Boris Pahor è uno scrittore sloveno nato a Trieste, quando la città faceva ancora parte dell'Impero austro-ungarico. Il 26 agosto ha compiuto 106 anni. Ci sono volute decine di libri, una Legion d'onore, traduzioni in inglese, francese, tedesco, persino finlandese, prima che - una decina di anni fa - l'Italia si accorgesse di lui. «Ho avuto una vita impensabile», dice al telefono con un filo di voce quest'uomo minuto, dai capelli candidi, sempre lucido e pronto a opporsi ad ogni forma di totalitarismo.
A 7 anni (1920) fu testimone del rogo del Narodni dom, la casa della cultura slovena, fu bruciata dagli squadristi fascisti: erano i prodromi della dittatura.
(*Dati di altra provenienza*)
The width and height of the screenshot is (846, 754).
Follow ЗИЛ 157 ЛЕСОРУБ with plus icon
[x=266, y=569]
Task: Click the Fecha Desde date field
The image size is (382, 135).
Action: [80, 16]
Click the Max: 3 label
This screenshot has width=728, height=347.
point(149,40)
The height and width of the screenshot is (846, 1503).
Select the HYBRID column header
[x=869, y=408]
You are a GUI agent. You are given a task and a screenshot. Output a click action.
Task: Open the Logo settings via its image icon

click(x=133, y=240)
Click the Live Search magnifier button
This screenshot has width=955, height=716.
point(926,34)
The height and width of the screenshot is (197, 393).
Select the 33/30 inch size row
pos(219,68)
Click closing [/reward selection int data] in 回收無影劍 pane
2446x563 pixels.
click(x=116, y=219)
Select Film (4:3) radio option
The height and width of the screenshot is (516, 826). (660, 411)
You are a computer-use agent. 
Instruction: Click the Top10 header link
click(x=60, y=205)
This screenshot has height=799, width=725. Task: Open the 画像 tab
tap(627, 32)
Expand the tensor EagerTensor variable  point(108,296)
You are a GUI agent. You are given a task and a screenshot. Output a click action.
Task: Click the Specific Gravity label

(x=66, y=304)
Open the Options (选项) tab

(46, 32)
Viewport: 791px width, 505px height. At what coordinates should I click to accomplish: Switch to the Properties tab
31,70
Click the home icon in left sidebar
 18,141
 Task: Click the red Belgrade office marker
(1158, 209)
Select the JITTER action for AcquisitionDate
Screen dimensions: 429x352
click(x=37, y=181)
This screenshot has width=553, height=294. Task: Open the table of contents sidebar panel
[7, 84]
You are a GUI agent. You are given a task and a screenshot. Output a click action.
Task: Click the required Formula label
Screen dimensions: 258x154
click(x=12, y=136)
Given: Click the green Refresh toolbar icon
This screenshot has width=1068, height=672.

Intervistato sul messaggio che vorrebbe lanciare ai giovani ha suggerito loro «Di non accontentarsi della società di oggi, di cercare di migliorarla, di non adeguarsi a questo tempo disgraziato in cui nessun problema si risolve, un'epoca piena di illusioni, che muoiono ancor prima di nascere. Cercate di creare una società onesta, che si occupi dell'uomo comune, di coloro che vanno all'estero, per cercare un'occupazione e cominciare una nuova vita».